▶ **PROBLEM TO WORK ON**: Where does the string "height" occur in the records below? Copy every line that holds it.

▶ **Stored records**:

>>

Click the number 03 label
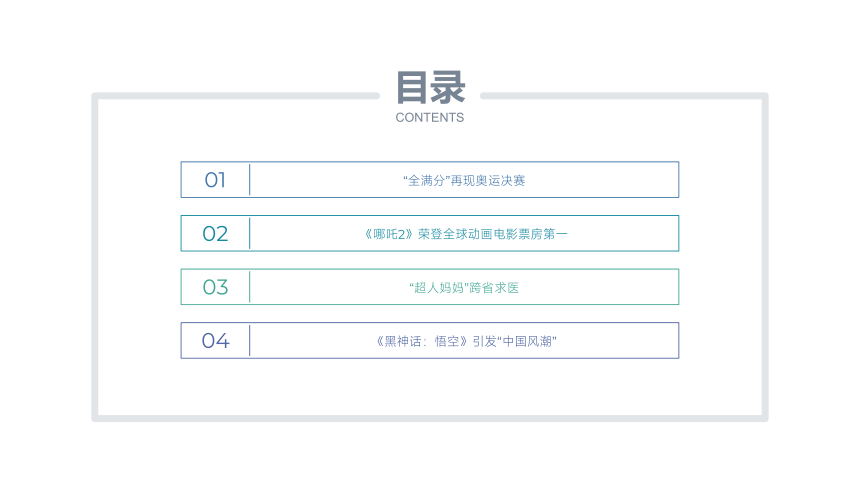 215,287
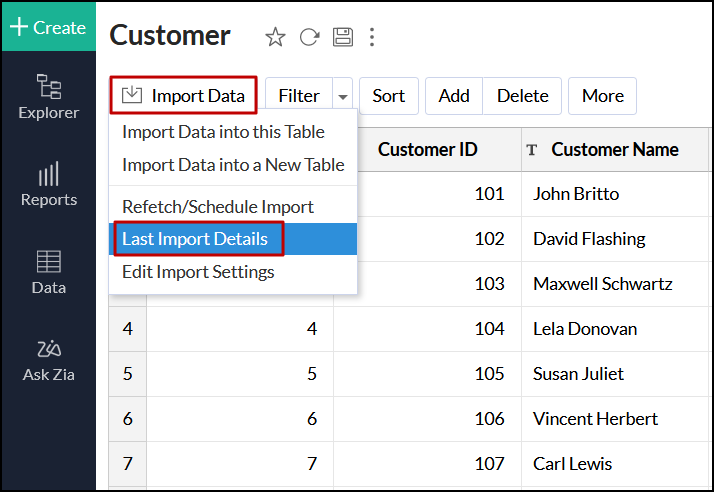Click the Sort toolbar button

pos(388,96)
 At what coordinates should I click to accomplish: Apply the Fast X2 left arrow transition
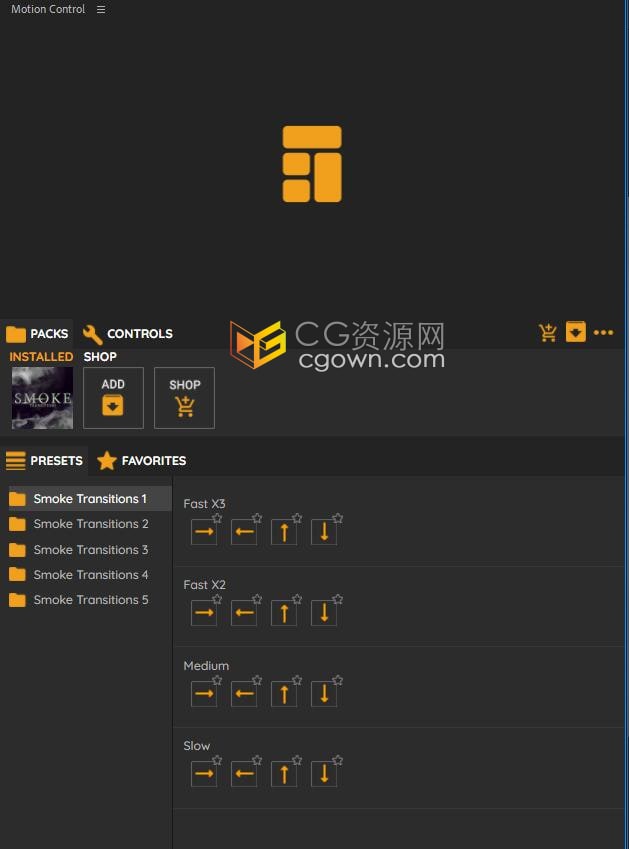coord(244,613)
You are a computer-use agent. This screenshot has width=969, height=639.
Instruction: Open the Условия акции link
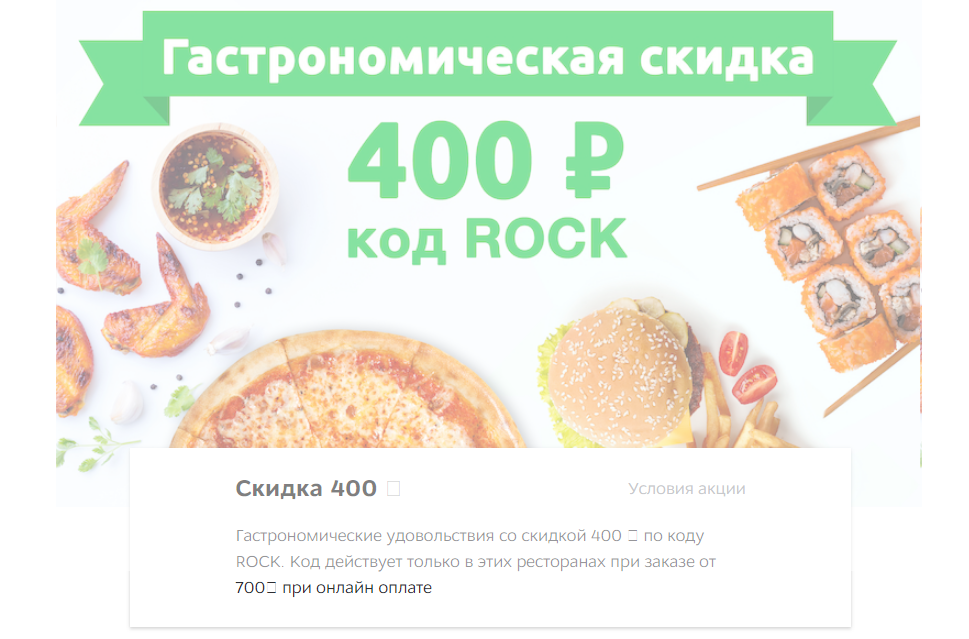(x=687, y=489)
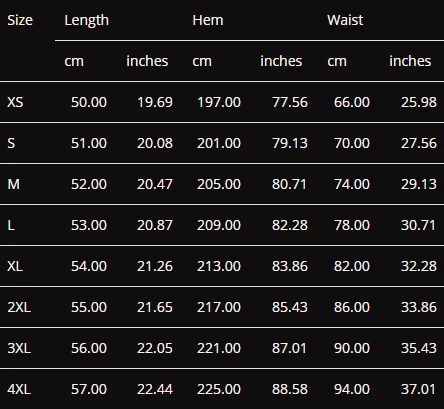
Task: Select the S size row label
Action: (11, 143)
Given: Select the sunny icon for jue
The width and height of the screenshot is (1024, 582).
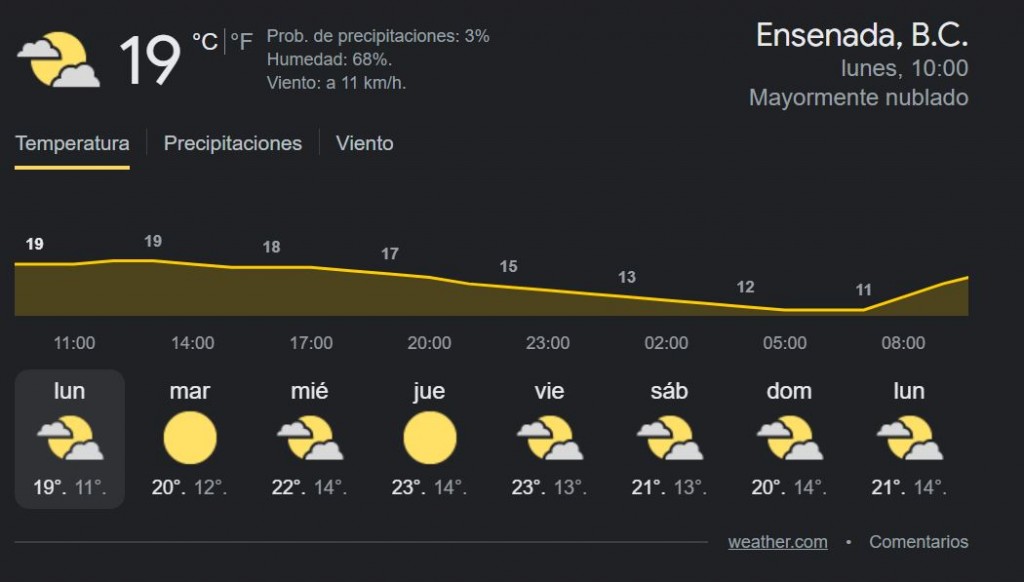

<<

▶ **WRITTEN SOLUTION**:
You are a computer-use agent. This screenshot has width=969, height=639.
The width and height of the screenshot is (1024, 582).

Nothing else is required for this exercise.